Oliver Ratmann(Duke University and Imperial College) –“Approximate Bayesian Computation based on summaries with frequency properties”Approximate Bayesian Computation (ABC) has quickly become a valuable tool in many applied fields, but the statistical properties obtained by choosing a particular summary, distance function and error threshold are poorly understood. In an effort to better understand the effect of these ABC tuning parameters, we consider summaries that are associated with empirical distribution functions. These frequency properties of summaries suggest what kind of distance function are appropriate, and the validity of the choice of summaries can be assessed on the fly during Monte Carlo simulations.
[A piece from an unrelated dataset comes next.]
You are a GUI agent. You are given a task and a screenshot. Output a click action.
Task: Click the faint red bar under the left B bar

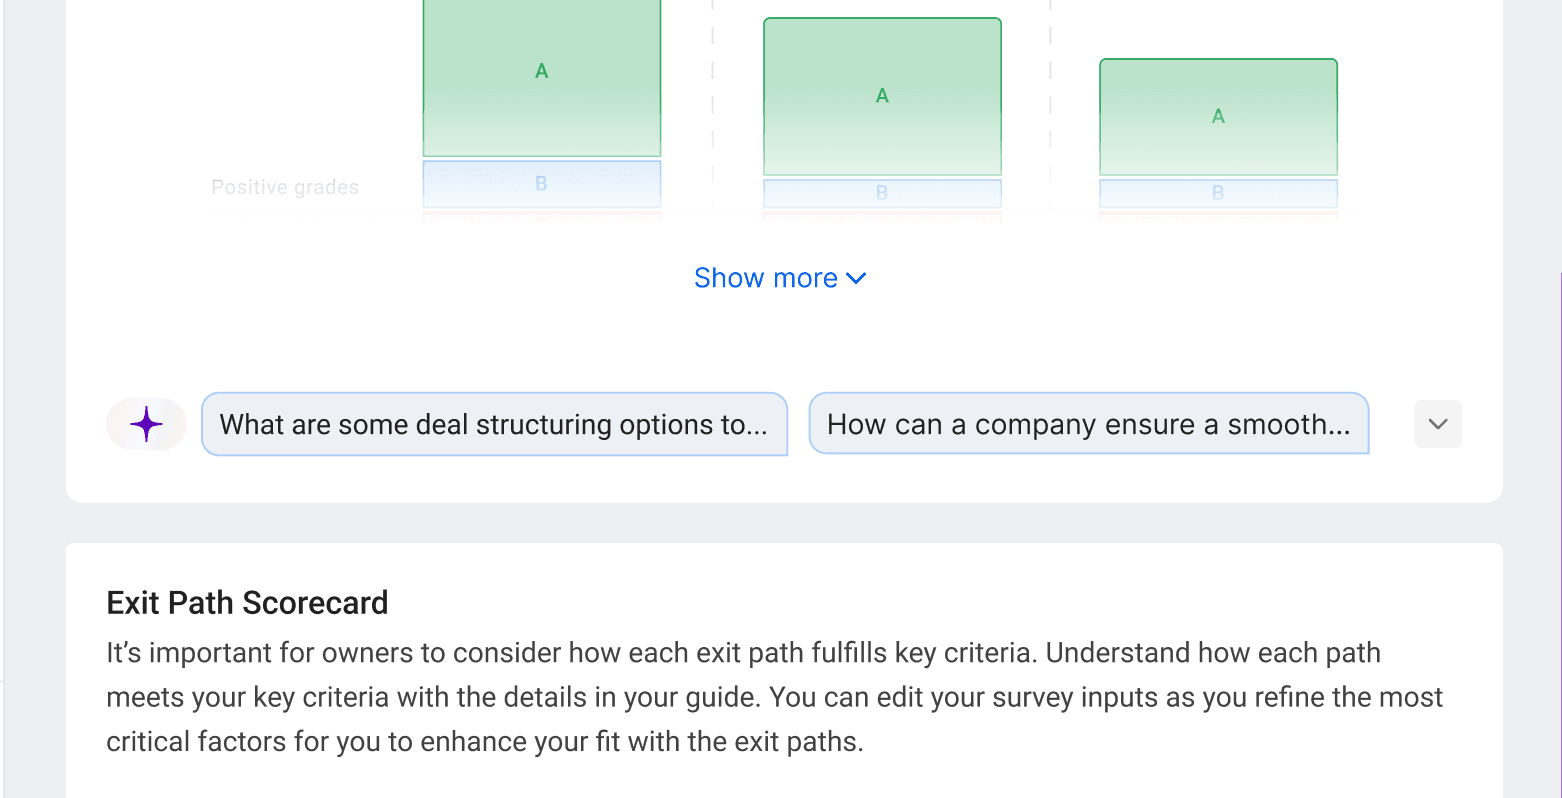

Among valid choices, uniformly most powerful distances can be shown to optimize the ABC acceptance probability. Considering the binding function between the ABC model and the frequency model of the summaries, we can characterize the asymptotic consistency of the ABC maximum-likelhood estimate in general situations. We provide examples from phylogenetics and dynamical systems to demonstrate that empirical distribution functions of summaries can often be obtained without expensive re-simulations, so that the above theoretical results are applicable in a broad set of applications. In part, this work will be illustrated on fitting phylodynamic models that capture the evolution and ecology of interpandemic influenza A (H3N2) to incidence time series and the phylogeny of H3N2’s immunodominant haemagglutinin gene.

**I** however benefited enormously from hearing the talk again and also from discussing the fundamentals of his approach before and after the talk (in the nearest Aussie pub!). Olli’s approach is (once again!) rather iconoclastic in that he presents ABC as a testing procedure, using frequentist tests and concepts to build an optimal acceptance condition. Since he manipulates several error terms simultaneously (as before), he needs to address the issue of multiple testing but, thanks to a switch between acceptance and rejection, null and alternative, the individual α-level tests get turned into a global α-level test.